John Macphail was a Scottish rugby union player who played for Edinburgh Academicals, Edinburgh District and the Scotland international side. He was capped twice in the period 1949 to 1951.

He became Chairman of the Edrington Group in Drumchapel, Glasgow; and was awarded a CBE. The Edrington Group is a private company, known for its whiskies like The Famous Grouse, Cutty Sark and The Macallan, and is owned by the Robertson Trust.

The scholarship was awarded in his memory.

==The Robertson Trust==

The Robertson Trust was established in 1961 when 3 Robertson sisters - owners of the then family run Edrington Group - donated their shares for charitable causes. The trust today is a charity in Scotland that gives grants to alleviate poverty and trauma. In addition, the Robertson Trust also provide monies for young people to help them progress in their career, and to mitigate financial barriers.

The trust, together with the Scottish Rugby Union, in this award thus provides financial backing for these players and coaches to develop in their rugby union career.

In 2023, Jim Robertson, CEO of the Robertson Trust stated:

The John Macphail Scholarship has proved to be instrumental in the development of some of the brightest player and coach prospects in Scotland and The Robertson Trust is incredibly proud to have been part of that journey.

PROBLEM DETAILS =>
Return the passage of the John Macphail text between "The trust, together" and "of that journey.", inclusive, copied word for word.

INFORMATION GIVEN =>
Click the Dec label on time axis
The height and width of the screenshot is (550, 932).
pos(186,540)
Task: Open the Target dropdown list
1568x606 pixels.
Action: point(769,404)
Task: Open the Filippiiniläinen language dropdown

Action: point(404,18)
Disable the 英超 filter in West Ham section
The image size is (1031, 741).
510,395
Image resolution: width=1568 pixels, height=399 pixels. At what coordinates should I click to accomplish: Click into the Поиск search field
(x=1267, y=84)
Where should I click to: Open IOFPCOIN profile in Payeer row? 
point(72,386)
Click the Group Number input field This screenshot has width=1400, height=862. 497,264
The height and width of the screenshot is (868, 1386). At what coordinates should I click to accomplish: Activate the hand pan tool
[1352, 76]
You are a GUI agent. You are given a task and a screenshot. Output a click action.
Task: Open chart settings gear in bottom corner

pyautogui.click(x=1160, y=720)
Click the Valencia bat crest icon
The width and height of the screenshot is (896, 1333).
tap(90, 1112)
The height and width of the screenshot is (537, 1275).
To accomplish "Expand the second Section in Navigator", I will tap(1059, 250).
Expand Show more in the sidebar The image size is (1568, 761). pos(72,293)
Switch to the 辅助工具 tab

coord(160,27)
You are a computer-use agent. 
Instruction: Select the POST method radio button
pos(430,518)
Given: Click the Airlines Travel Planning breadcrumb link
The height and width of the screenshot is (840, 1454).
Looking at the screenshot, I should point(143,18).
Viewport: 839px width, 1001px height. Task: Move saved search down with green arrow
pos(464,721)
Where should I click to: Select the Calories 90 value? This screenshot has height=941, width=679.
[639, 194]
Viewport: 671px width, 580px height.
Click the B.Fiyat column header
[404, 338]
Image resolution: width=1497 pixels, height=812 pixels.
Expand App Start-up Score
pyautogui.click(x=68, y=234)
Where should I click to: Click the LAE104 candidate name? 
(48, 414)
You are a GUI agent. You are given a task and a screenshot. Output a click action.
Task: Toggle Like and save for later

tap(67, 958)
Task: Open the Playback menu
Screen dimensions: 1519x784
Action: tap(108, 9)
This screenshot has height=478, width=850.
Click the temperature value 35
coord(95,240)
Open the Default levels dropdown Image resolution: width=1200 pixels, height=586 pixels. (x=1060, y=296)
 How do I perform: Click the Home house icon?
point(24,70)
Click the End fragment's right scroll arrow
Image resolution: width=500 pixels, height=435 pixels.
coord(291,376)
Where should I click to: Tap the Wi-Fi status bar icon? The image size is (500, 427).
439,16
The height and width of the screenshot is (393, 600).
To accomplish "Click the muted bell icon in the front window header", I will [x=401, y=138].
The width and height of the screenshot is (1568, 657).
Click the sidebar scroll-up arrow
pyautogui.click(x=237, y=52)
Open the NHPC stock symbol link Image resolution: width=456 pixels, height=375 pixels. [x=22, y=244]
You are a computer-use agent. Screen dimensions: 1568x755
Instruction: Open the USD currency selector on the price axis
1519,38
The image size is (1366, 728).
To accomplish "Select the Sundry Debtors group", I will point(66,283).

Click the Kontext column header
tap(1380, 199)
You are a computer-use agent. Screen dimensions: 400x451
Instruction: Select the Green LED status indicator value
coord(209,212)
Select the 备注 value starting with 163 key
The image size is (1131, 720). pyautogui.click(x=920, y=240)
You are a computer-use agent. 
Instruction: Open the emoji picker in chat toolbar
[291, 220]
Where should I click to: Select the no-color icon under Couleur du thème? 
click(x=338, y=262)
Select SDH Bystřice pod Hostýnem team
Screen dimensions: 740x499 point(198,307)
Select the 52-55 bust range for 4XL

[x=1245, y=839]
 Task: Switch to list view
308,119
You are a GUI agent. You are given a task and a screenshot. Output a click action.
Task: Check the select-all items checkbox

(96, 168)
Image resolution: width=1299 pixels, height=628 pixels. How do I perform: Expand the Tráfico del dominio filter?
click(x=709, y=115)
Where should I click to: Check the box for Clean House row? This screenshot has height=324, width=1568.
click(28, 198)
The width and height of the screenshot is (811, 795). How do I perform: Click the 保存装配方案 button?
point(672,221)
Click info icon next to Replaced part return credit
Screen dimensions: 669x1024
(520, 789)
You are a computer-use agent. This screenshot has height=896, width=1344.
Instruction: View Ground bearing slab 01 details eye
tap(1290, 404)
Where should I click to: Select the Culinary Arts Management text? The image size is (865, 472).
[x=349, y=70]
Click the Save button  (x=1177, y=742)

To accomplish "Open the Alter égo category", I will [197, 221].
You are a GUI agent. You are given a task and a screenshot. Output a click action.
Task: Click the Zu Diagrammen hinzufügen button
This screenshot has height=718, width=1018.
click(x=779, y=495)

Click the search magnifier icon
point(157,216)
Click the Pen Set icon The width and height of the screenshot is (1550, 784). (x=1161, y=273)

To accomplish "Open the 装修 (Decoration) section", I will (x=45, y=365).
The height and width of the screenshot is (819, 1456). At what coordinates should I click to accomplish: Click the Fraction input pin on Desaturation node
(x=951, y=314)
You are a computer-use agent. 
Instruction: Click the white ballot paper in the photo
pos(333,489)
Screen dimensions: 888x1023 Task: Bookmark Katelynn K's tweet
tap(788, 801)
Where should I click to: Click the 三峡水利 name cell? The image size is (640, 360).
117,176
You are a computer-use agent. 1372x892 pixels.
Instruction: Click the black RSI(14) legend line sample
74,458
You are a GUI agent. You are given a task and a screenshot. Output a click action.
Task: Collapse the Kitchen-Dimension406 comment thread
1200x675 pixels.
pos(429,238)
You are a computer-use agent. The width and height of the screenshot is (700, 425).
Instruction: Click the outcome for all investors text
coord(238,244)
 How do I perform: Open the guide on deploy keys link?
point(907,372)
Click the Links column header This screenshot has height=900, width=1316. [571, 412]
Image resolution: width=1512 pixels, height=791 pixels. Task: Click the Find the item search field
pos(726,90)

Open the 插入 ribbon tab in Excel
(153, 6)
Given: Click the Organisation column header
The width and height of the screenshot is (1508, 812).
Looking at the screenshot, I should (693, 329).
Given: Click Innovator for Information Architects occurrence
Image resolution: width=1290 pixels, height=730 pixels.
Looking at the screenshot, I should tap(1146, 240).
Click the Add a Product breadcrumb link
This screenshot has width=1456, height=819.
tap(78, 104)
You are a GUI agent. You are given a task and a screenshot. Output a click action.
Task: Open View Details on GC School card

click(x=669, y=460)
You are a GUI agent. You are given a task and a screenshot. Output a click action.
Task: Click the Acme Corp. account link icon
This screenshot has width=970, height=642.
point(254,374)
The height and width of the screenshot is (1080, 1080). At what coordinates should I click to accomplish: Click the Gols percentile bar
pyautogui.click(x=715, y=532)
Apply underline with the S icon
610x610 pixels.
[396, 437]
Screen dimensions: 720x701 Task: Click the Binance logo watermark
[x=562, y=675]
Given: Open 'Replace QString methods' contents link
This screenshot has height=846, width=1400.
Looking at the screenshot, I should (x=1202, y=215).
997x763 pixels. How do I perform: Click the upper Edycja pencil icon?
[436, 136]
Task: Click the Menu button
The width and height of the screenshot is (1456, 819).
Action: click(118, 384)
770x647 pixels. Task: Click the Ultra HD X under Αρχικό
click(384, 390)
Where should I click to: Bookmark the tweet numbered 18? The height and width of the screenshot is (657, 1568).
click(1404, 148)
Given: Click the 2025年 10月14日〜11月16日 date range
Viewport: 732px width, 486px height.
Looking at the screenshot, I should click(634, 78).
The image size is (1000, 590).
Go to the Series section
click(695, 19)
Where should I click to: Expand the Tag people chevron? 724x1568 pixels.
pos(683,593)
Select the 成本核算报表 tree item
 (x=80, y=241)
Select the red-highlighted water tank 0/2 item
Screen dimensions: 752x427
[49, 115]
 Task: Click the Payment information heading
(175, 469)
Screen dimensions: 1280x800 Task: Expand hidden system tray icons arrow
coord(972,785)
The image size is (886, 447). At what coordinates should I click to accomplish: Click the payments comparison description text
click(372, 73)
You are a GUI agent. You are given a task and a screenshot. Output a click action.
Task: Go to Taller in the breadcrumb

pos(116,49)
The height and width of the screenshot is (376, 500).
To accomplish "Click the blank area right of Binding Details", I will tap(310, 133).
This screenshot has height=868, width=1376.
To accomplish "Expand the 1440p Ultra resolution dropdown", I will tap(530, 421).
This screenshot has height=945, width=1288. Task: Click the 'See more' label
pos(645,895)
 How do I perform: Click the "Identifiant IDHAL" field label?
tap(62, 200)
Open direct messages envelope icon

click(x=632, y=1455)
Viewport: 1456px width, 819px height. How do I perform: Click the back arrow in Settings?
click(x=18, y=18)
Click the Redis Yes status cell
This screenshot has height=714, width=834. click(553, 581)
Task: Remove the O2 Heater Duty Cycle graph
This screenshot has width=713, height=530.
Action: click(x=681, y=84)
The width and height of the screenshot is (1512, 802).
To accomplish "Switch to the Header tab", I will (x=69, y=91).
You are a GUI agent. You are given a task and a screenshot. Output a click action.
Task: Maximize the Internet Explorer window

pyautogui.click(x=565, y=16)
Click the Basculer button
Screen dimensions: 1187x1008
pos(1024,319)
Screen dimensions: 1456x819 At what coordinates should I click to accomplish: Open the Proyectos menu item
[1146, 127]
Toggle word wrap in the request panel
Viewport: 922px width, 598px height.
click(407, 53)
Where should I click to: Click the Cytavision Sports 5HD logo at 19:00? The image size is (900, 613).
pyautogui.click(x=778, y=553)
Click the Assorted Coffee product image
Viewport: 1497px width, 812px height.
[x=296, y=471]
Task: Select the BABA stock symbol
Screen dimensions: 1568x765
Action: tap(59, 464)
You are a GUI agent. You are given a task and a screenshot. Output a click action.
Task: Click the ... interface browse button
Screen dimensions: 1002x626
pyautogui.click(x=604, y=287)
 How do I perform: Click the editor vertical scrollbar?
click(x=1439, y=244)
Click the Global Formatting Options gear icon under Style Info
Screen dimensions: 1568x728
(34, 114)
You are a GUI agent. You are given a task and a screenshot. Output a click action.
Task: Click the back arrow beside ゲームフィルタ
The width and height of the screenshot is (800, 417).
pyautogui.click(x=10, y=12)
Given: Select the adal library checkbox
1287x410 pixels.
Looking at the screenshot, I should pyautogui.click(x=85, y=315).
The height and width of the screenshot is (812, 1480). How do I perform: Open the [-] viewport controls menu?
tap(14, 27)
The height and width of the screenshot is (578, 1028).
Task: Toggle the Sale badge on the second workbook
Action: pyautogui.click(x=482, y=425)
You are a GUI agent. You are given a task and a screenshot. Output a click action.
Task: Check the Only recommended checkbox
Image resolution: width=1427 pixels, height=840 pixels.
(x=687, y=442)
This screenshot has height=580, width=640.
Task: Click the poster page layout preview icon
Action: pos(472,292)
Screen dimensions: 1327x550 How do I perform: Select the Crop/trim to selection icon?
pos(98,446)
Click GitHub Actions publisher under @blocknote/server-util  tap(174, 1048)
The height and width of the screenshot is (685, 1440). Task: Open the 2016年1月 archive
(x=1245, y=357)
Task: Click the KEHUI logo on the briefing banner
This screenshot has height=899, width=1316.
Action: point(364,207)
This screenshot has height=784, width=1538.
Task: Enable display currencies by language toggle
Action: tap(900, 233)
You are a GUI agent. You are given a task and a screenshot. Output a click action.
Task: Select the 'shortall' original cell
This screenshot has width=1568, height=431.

PROBLEM SOLUTION =>
The trust, together with the Scottish Rugby Union, in this award thus provides financial backing for these players and coaches to develop in their rugby union career.

In 2023, Jim Robertson, CEO of the Robertson Trust stated:

The John Macphail Scholarship has proved to be instrumental in the development of some of the brightest player and coach prospects in Scotland and The Robertson Trust is incredibly proud to have been part of that journey.